Ma la divisione tra musica di serie A e serie B non esiste più come una volta, c'è' solo chi sta sopra e chi sta sotto il palco, certo, dipende dal tipo di palco, ovviamente, però c'è questa specie di mentalità per la quale si pensa che chi ha fatto un disco è già arrivato, ci guadagna sicuramente, forse lo fa già di professione. E questo atteggiamento spesso lo riscontri anche in quegli ambienti che invece dovrebbero essere più attenti a certi contenuti, lo scopri ad esempio quando ti chiedono i dischi da vendere in conto vendita e tu che fai? Non glieli dai facendo quello che ha la puzza sotto il naso o glieli dai sapendo che non riavrai mai i tuoi soldi nel novanta per cento dei casi.
Un disco, cioè il disco che possiamo fare noi, non è quello che leggi nei giornali musicali, di gente che ci lavora mesi, anni, tra un partita a biliardo e un'intervista. Un disco autoprodotto è un culo grande così che ti fai cercando di raccattare i soldi, è una settimana di ferie, salti mortali, panini che ti ingozzano, tensione a fettine, mani sudate, dita che non scorrono sulle corde come dovrebbero, volumi troppo alti o troppo bassi nelle cuffie, volti che ti guardano dall'altro lato di un vetro e scuotono negativamente la testa o fanno strane smorfie di disgusto, chitarre scordate, strani ronzii, suonare con un peperoncino nel culo cercando di fare più in fretta possibile perché tutto costa e alla fine ritrovarti a litigare alle quattro del mattino per fare un missaggio che non ti piacerà mai...".
Riecco, dopo qualche anno di silenzio ufficiale (ben sette ne sono passati dall'album di esordio, quello con in copertina il bambino con la kefiah, una pistola in mano e due occhi grandi così, ma loro non avevano mai smesso di suonare), i Mirafiori Kidz con un nuovo cd.
Il testo che ho riportato qui sopra è la presentazione scritta nell'inlaycard: l'ho messa per intero, non me la sentivo di ritagliare neanche una parola.
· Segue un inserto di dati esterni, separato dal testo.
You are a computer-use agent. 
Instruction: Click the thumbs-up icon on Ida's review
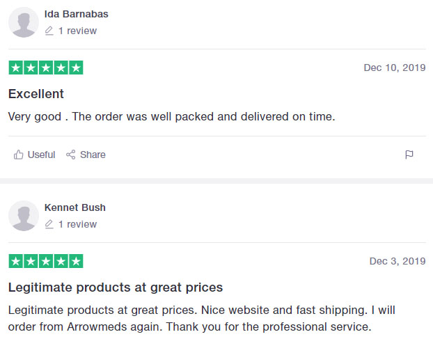click(x=19, y=155)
Sembra che dal loro primo omonimo lavoro su Blu Bus il tempo non sia passato: ancora le loro canzoni rievocano quelle atmosfere "combat" tanto care al gruppo (ed ai numerosi sostenitori) sin dagli inizi, anzi la formula viene riproposta con rinnovata energia e maturate capacità tecniche.
Questa è musica intrecciata a passione e sudore che si traduce in amori Clash mai rinnegati, chitarre ruvide al punto giusto e base ritmica martellante ed operaia. I testi sono impegnati/militanti e scritti di getto, con quel pizzico di sincerità che manca ad altri gruppi altrettanto impegnati sì, ma che mirano anche se non proprio alla classifica, almeno alla bella recensione su carta patinata. Questo è una specie di concept album dedicato al sogno della rivoluzione, in cui si incontrano partigiani e terroristi, il Subcomandante Marcos seduto dietro a Che Guevara in viaggio in motocicletta (disegnati in copertina, oltre che citati tutt'e due qua e là) e un pezzetto di ciascuna delle mille facce incontrate alle manifestazioni di piazza e ai concerti nei centri sociali.
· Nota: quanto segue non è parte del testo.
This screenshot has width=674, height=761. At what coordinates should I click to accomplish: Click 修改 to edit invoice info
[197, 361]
Si distinguono un remake rock/pestone di E se ci diranno di Luigi Tenco, Incontrandoti per caso scritta da Stefano Giaccone (ex Franti), una autocitazione dell'anthem Torneremo sulla Langa e una versione di Dante Di Nanni che sancisce ulteriormente l'ingresso degli Stormy Six nella Hall of Fame rivoluzionaria per acclamazione popolare.
Impossibile non notare la partecipazione di Lalli: voce stupenda, da vent'anni sulle barricate sonore. Impossibile non notare anche la voce dei figli piccoli di uno dei componenti, testimonianza semplice e, se vogliamo, commovente di come riuscire a trasmettere certi amori solo tenendo un bambino per mano.
L'album è autoprodotto e non viene distribuito commercialmente: lo potrete però trovare ai concerti del gruppo e in qualche centro indipendente, oltre che nella lista di Musica per A.